Le cortège étant passé, Corentin se dirigea lentement vers la Grève, se demandant s’il n’allait pas maintenant se transporter au Parvis, afin d’assister, du dehors, au Te Deum qui allait se chanter à Notre-Dame, et recommencer les mêmes cris, les mêmes vivats, les mêmes gesticulations de ses longs bras.
Un craquement terrible, soudain, sur sa droite… et une grande clameur…
Une estrade noire de monde s’écroulait!…
Jacquemin Corentin fit un bond vers cette chose qui oscillait et s’abattait et arriva juste à temps pour saisir, dans la frénétique gesticulation de ses longs bras, une jeune fille qui, sans cette soudaine intervention, eût été s’écraser parmi les débris de madriers.
La fille, éperdument, se cramponna au cou et aux épaules du bon Corentin, puis tout aussitôt s’évanouit dans ses bras.
Il y eut un grand tumulte.
Des groupes fervents s’empressèrent à relever les blessés, à déblayer les ruines de l’estrade, avec cette généreuse et prompte ardeur qu’on voit toujours au peuple en ces occasions.
Jacquemin se retira de la multitude, assez embarrassé de son fardeau, avisa une auberge, y entra, déposa la jeune fille sur une chaise, et lui fit boire un cordial.
Alors seulement, comme elle rouvrait les yeux, il eut loisir de la reconnaître et eut un léger cri de surprise.
– La fille du drapier! songea-t-il. La petite Denise! Celle-là même que mon maître veut épouser sous trois jours… car il est toujours très pressé en ces sortes de besognes…

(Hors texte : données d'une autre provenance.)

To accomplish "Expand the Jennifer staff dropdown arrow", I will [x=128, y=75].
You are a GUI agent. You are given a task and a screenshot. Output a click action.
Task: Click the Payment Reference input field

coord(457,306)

Et comme avait dit Amauri de Loraydan, comme avait dit Clother de Ponthus, comme devait dire aussi don Juan le soir de ce jour, Jacquemin Corentin murmura:
– Ô destinée, voici de tes coups! C’est Jacquemin Corentin qui sauve la fiancée de don Juan Tenorio!…
Et avec l’intonation spéciale au badaud parisien, il ajouta:
– Par exemple, c’en est un, de hasard!…
Denise, disons-nous, ouvrit les yeux, reconnut le valet de ce grand seigneur qui ne parlait de rien moins que de l’épouser, et elle le remercia avec effusion.